In response to the protests at the soccer match between Northern Ireland and Israel (described yesterday) the poster above appeared in the Village: an Ulster Banner with the 6-pointed star (for the six counties) turned into a Star Of David.
The Young Citizen Volunteers (YCV) is the youth division of the Ulster Volunteer Force (UVF) and its emblem, shared with the YCV of 1912, is the red hand on green shamrock, as shown in black-and-white (above and below) in a new side-wall added to the recently repainted UVF mural in Tavanagh Street, for which see the wide shot (third image) and Taking Aim.
The UVF mural in the Village area of south Belfast has been freshened up. The design of the mural remains the same as before, with hooded gunmen on either side of the UVF emblem aiming directly at the viewer (see the second image). For the previous version, see 2013’s The Village People. There is a new side-wall to the left, which will be the subject of tomorrow’s post.

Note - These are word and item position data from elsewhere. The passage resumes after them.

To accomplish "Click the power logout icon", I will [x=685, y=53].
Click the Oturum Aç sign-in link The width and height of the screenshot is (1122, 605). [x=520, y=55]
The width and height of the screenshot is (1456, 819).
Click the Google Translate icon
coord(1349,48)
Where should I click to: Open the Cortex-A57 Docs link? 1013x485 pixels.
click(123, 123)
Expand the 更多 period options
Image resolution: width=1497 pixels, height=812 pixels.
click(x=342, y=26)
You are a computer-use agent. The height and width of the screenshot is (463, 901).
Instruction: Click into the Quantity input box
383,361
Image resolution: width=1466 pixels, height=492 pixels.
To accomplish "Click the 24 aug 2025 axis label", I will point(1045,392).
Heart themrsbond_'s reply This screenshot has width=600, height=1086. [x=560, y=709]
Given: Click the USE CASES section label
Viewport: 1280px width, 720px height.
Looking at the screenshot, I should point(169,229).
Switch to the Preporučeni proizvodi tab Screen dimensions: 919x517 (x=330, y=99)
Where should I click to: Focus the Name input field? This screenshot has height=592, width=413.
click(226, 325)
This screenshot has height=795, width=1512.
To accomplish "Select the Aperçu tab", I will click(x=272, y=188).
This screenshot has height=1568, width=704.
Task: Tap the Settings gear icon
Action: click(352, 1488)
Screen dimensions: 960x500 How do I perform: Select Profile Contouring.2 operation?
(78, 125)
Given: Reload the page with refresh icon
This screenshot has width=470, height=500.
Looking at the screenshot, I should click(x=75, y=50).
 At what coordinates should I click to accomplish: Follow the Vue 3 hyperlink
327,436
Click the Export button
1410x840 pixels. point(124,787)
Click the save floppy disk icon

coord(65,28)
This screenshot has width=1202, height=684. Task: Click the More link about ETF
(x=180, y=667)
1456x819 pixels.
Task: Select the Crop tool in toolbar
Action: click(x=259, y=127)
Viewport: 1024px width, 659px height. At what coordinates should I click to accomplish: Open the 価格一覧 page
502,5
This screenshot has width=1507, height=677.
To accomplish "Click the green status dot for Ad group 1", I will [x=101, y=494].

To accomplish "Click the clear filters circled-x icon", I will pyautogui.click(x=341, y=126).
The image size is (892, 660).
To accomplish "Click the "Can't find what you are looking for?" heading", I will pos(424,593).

Here is another in an occasional series of “RIP” graffiti to local people, this time in south Belfast’s Village neighbourhood: “RIP Grandpa – love from John”. Previously: Jamie and Kev | Caomhan, Punk, and Butt.
When the UFF hooded gunman were removed from the corner of Kilburn Street and Donegall Road in 2009, a memorial panel to the UDA’s Stephen “Benson” Kingsberry, who died from consuming tainted ecstasy (perhaps distributed by the UVF) was again included, illustrated with a poppy – an early use of what has become common in 2017: UDA (rather than UVF) poppies, as seen in Fulton & Goatley | Common Sense | Sandy Row Remembers. For the main mural see Progress.
The Ulster Special Service Forces (USSF) was an elite unit of the Ulster Volunteers. Its flag includes the UVF emblem with a garland of thistle, shamrock, and rose. For an earlier (1988) example and more info, see USSF in Belfast; also another in Londonderry (1998).